Trump strikes again

Trump strikes again

It’s not often that the name of John Pershing is heard in contemporary politics, but the long-dead soldier has been reported on heavily in the last few days.

Nevada’s Pershing County was named for him in 1919, when he was riding high after World War I, during which he commanded the U.S. Allied Expeditionary Force, and he was being mentioned as a Republican presidential candidate. In 1922, Pershing recommended routes to Congress for highways around the U.S., with his Nevada route coming close to the current configuration of Interstate 80.

The new dispute around Pershing originated, to no one’s surprise, with Donald Trump. On Aug. 17, following the Barcelona attack, Trump tweeted this message: “Study what General Pershing of the United States did to terrorists when caught. There was no more Radical Islamic Terror for 35 years!”
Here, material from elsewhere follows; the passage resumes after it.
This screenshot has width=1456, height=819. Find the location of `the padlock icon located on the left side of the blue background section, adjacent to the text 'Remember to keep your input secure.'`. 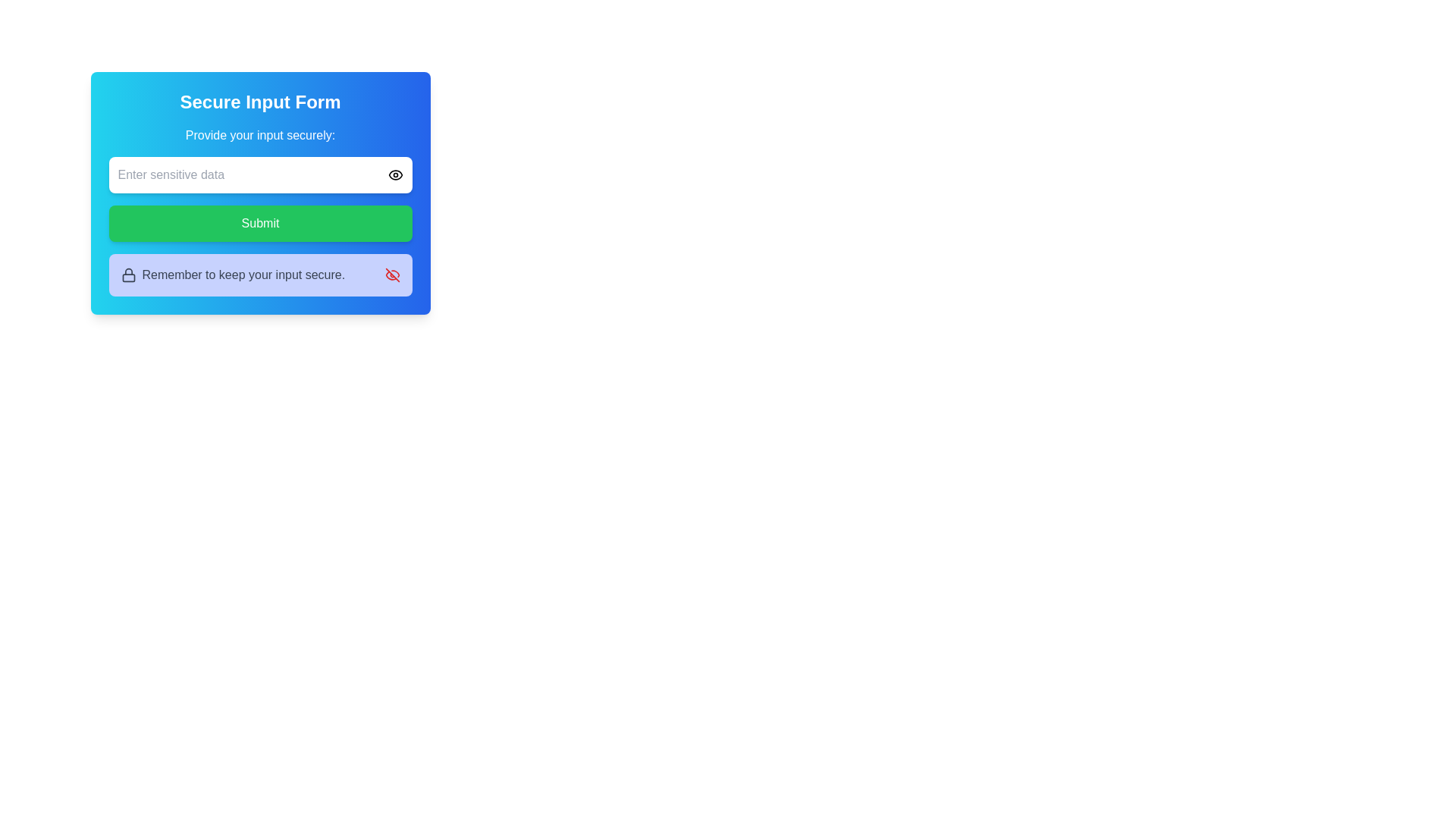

This referenced his earlier, Feb. 19, 2016 claim in North Charleston, S.C., which went like this: “They were having terrorism problems, just like we do. And he caught 50 terrorists who did tremendous damage and killed many people. And he took the 50 terrorists, and he took 50 men and he dipped 50 bullets in pigs’ blood—you heard that, right? … And he had his men load his rifles, and he lined up the 50 people, and they shot 49 of those people. And the 50th person, he said: You go back to your people, and you tell them what happened. And for 25 years, there wasn’t a problem.”

It’s hard to know where to start with this. Trump was describing the Philippine uprising against the United States, which invaded under the pretense of liberating that nation from Spain and then refused to leave, later purchasing the Phillipines from Spain for $20 million and colonizing it. Then there is Trump’s description of Filipino patriots as terrorists. But most of all, Pershing did not commit the atrocity Trump describes. These stories appeared many years later and historians consider them false. Trump probably knew it was false in his latest usage, because his earlier usage was corrected by Politifact and Snopes in 2016.

There are some other marks on Pershing’s career—in World War I when African Americans joined European armies to avoid the racism of U.S. forces, he warned French officials that blacks were “given to the loathsome vice of criminally assaulting women,” a claim the French ignored except to avoid inflaming U.S. soldiers by praising blacks’ performance.